My parents had left for the night. I didn't bother to find out, or care for that matter, where they were going. But since they were gone, Peter decided to have his friends over, and from what I could tell, there was a lot of them. The music boomed from the basement, the bass thumping under my feet. It'd been the first time since that night.

Just thinking about it made me nauseous. My parents hadn't been home then, either. I shook my head, trying to focus on my noodles. But the sound of someone coming up the steps right outside the kitchen was enough to make me panic, and I could only imagine that I looked like a deer caught in the headlights, but much to my relief, it was only my brother.

"What's the matter with you?" He raised a brow as I let out an audible sigh of relief.

"Nothing," I lied, my heart felt like it would be right through my chest.

He grabbed a bag of chips off of the top of the fridge and started eating. It was a few minutes of silence between us before he said, "He wants to see you."

"I don't want to see him." I didn't even bother looking at him.

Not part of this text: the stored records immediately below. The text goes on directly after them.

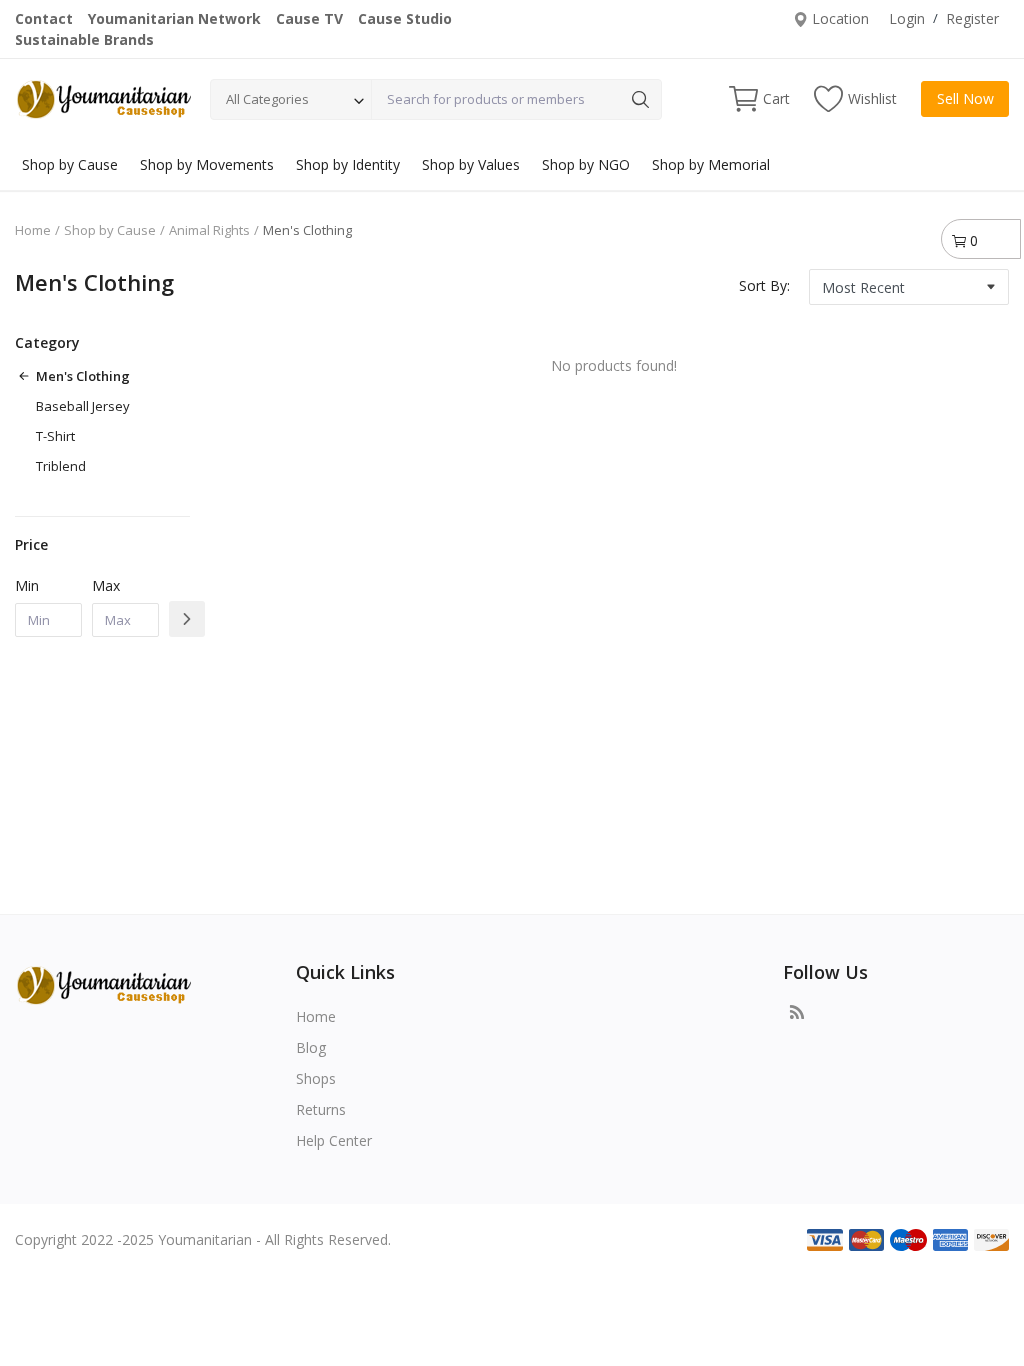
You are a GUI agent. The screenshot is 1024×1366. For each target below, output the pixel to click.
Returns (321, 1109)
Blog (311, 1047)
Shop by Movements (207, 164)
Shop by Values (471, 164)
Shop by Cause (70, 164)
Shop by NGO (586, 164)
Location (838, 18)
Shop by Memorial (711, 164)
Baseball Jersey (83, 406)
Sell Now (965, 98)
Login (907, 18)
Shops (316, 1078)
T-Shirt (55, 436)
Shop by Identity (348, 164)
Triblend (61, 466)
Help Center (334, 1140)
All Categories (267, 99)
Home (33, 230)
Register (972, 18)
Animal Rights (209, 230)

"Why not?" He pressed. "You used to be so excited when we'd ask you to come hang out with us." It had never been a surprise to my brother about the way I felt.

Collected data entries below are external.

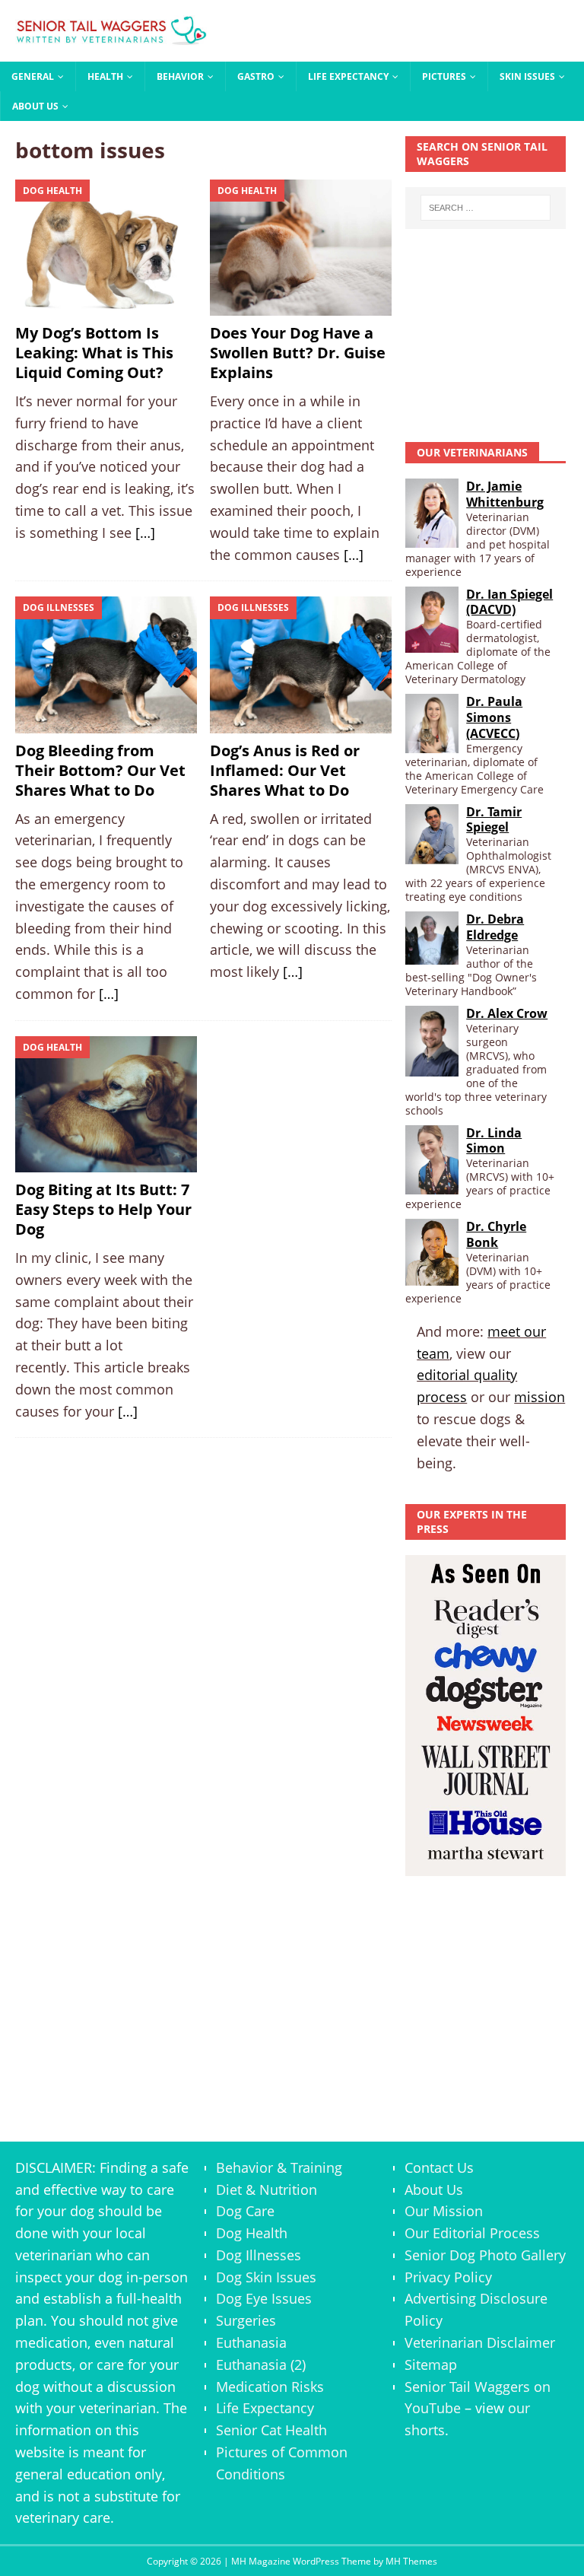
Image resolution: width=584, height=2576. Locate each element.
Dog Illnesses (258, 2255)
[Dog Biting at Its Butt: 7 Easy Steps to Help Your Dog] (106, 1104)
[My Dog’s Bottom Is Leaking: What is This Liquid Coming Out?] (106, 248)
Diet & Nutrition (266, 2189)
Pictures (444, 76)
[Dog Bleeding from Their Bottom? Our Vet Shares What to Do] (106, 664)
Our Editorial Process (472, 2233)
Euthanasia (251, 2342)
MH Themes (411, 2561)
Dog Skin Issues (266, 2277)
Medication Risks (270, 2386)
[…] (145, 532)
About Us (35, 106)
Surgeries (246, 2320)
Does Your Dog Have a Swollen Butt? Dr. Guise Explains (298, 353)
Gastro (256, 76)
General (32, 76)
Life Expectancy (348, 76)
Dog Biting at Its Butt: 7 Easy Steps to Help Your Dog (103, 1209)
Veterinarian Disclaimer (480, 2342)
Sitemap (431, 2364)
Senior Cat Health (271, 2430)
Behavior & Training (279, 2167)
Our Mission (444, 2211)
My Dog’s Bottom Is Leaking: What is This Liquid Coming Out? (94, 353)
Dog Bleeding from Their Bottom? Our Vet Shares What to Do (100, 770)
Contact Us (439, 2167)
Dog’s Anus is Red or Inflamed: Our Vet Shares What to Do (285, 770)
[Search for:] (486, 208)
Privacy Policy (448, 2277)
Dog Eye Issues (264, 2298)
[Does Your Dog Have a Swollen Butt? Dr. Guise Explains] (301, 248)
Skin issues (527, 76)
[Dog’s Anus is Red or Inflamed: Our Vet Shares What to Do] (301, 664)
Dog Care (245, 2211)
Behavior (180, 76)
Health (105, 76)
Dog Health (251, 2233)
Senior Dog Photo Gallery (485, 2255)
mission (539, 1397)
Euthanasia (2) (261, 2364)
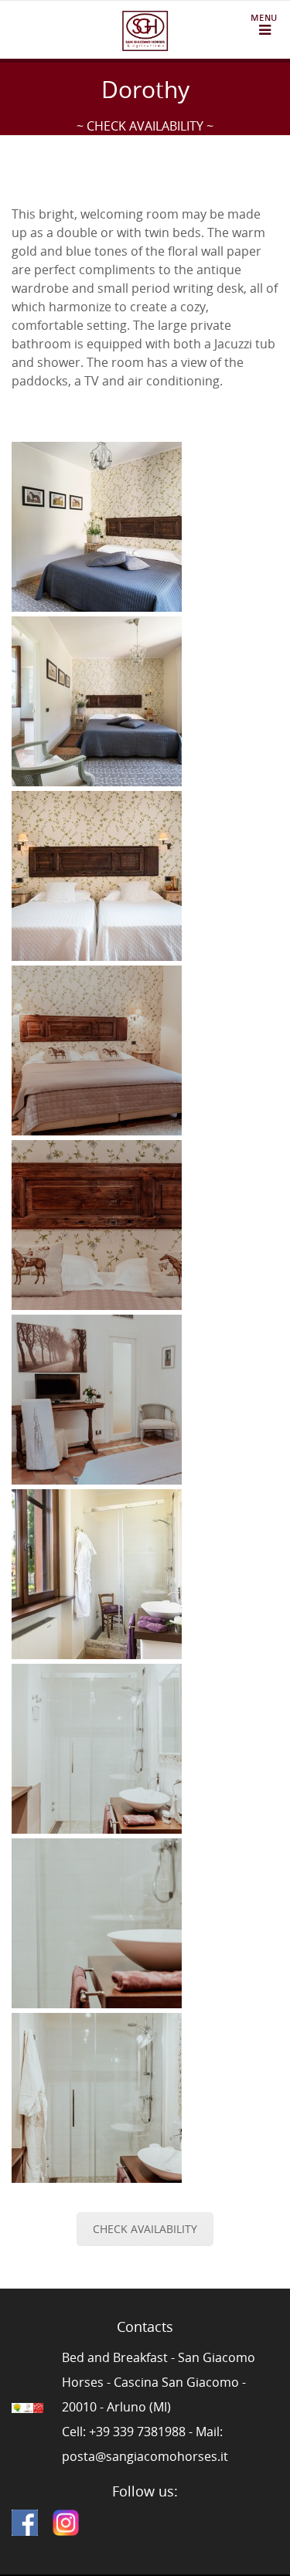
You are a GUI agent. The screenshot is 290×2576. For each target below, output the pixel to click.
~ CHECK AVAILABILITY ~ (145, 125)
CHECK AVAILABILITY (145, 2228)
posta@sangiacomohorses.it (145, 2456)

"I said no alright? I don't wanna see him. I don't wanna talk to him, I don't want anything to do with him, okay?" I didn't want my heart to crumble if he knew.

I faced my brother, only to feel like I'd been punched in the gut. Or maybe the heart. Or both. But there he was: standing in the doorway of the stairs, Pale in the face, looking between the two of us with Peter's focus on him, already. He, without a doubt, had heard every single word I said. But he didn't say anything, just disappeared back down the steps.

Gone.

Just like that.

And just before my brother went after him, he said, "I think he got the message."

I went back to my room, not hungry at all, anymore. More like sick to my stomach.

If that night never happened, none of this would've happened.

I didn't want to be in this house anymore.

What are you doing? I texted Loran, not sure if I was going to get a response.

But much to my surprise, he texted me back almost instantly. On my way.

What? What does that mean?

He didn't answer me back, and I had no idea what that was supposed to mean. Maybe that wasn't supposed to be sent to me? I had no idea. But I couldn't help the way it made my gut feel giddy.

I didn't know what it was about Loran that made me feel good. I hadn't felt like this in a while, and it was a nice feeling. He made me feel like nothing had happened. When we were together, I felt good. Downright amazing, if I was being honest. But then once we separated, I felt terrible.